I meant in addition to the other sources of funding on the 2016 DNC Platform document. So my uninformed opinion is that the 100% profits of rich people and corporations, plus cutting waste in defense spending, plus closing tax loopholes, plus a ‘financial transactions tax’ on Wall Street, plus the federal taxes and tariffs already exacted, still would not cover the ambitious Democratic platform.

~Max

Those bastards! How can anyone decent support medical care for someone?

He’s right though – no government in the world could afford to give its citizens medical care.
UHC might seem affordable, but what the fake news, anti-trump media won’t tell you is that in the worst cases, it can cost as much as 50% of the US system!!

Cite?

So maybe they prioritize. Maybe some of the things don’t get done, or get done a bit differently. Perhaps the left and right work together and compromise to achieve some of the goals with the money available. A platform is an aspirational document, not a budget proposal.

Lol, Max S’s argument is effectively this: what the private sector provides is unprovidable.

Max, “profits” are irrelevant. Revenues are. And if we, say, take the revenues of the health insurance industry, add $5/day/American (which our world-class, exceptional private sector can do easily, accd to conservative wisdom), we can privatize the entire industry and have coverage for all Americans.

So stop talking about profits. It just hurts your argument. Look for revenues.

There’s no cite, my opinion is uninformed.

~Max

Sorry, shouldn’t just throw that number out there without a cite: https://boards.straightdope.com/sdmb/showpost.php?p=21895424&postcount=312

I don’t think it’s laughable. If the private sector “provides” everything on the Democratic platform, we wouldn’t need a Democratic platform, would we? I thought the whole point of calling in the government was to provide what the private sector cannot or has not done on its own.

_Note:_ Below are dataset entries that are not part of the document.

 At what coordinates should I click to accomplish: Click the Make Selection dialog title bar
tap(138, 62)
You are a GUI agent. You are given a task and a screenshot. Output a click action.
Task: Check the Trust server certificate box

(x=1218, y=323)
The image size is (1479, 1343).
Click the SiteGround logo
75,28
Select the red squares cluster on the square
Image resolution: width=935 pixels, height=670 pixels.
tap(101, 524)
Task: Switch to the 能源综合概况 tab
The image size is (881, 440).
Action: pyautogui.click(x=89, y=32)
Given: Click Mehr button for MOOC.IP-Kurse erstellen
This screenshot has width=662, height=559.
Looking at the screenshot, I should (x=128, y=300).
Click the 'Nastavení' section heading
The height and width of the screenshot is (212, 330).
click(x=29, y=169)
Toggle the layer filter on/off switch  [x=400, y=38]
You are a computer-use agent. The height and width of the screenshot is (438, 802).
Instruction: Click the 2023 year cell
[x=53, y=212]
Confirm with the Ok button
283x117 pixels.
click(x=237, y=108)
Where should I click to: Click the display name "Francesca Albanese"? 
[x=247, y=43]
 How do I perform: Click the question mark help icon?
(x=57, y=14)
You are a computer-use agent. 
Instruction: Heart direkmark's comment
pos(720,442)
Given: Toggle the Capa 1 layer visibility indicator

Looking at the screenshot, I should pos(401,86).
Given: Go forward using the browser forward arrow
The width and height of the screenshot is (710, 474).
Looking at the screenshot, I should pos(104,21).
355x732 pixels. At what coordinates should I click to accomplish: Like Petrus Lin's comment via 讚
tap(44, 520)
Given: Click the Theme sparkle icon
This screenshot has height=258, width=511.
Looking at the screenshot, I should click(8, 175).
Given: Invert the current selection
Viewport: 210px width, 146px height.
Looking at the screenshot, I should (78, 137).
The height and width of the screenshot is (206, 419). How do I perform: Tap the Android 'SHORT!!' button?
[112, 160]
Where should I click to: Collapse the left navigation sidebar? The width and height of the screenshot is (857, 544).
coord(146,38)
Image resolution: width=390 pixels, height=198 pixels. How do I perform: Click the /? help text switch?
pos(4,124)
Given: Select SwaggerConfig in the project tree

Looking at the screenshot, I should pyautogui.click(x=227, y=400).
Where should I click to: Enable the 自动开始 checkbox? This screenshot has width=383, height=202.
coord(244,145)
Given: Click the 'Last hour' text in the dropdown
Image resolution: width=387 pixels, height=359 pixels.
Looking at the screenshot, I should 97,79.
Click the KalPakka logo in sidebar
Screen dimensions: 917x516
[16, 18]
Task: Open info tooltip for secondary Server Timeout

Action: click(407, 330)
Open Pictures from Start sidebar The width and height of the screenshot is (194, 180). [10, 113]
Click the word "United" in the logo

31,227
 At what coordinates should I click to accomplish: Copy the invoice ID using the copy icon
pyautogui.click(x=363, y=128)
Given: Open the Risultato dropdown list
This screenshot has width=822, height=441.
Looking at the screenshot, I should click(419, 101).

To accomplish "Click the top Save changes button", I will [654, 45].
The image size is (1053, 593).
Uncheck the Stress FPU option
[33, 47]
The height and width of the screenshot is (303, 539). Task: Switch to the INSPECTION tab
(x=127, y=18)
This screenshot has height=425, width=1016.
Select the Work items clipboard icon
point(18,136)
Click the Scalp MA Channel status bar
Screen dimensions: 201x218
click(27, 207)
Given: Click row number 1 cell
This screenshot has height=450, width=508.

I’m not just talking about healthcare.

I meant profits, we don’t generally go wild on sales taxes but we tax income (profits). I think something like 90% of government revenue comes from some sort of income tax - payroll tax, individual income tax, or corporate income tax.

So I’m going with taxes on profits. Let’s say you take 100% gross income from the top 1% of American taxpayers. My wild guess on the total from that source is about half a trillion dollars, maybe a little less. My wild guess on the gross income of the top U.S. corporations is somewhere around two trillion tops. Put these two together and we have something like two and a half trillion dollars per annum.

There’s no way you can fund all of this stuff with $2.5 trillion.

~Max

I’m not assuming anything. I ran a q&d analysis on an Urban Institute study about Bernie Sanders’s 2016 health care plan, (link provided to my post, you may read the rest of the thread for context).

This?

Is literally a made up argument, complete with fake numbers which may or may not match reality, and has zero basis in this world and has almost nothing to do with the issues raised. And you admit it, “wild guess”, lol.

I haven’t reviewed Mr. Sanders’s health care proposal, and I probably won’t get to it for a while. I once made a thread asking for resources to learn about Medicare-for-all plans, but nobody responded.

I also crashed a thread on immigration reform, asked for some help producing a cost factor, then that thread died. I think there’s something I still need to respond to there, I have a draft of something lying around my office, I’ll get around to it eventually, because I genuinely want to know.

Anyways, I am not (yet) disputing that a Medicare for all plan costs as little as $600bn/yr. There’s also a lot more to the Democratic platform and I want to see all of it accounted for in at least rough numbers. Rural investments, urban investments, criminal justice reforms, education reforms, etc.

ETA: Quick search gives me an IRS paper (p. 9) that says the total income tax for the top 5% of Americans is some $3.8tn, so I’m way off there.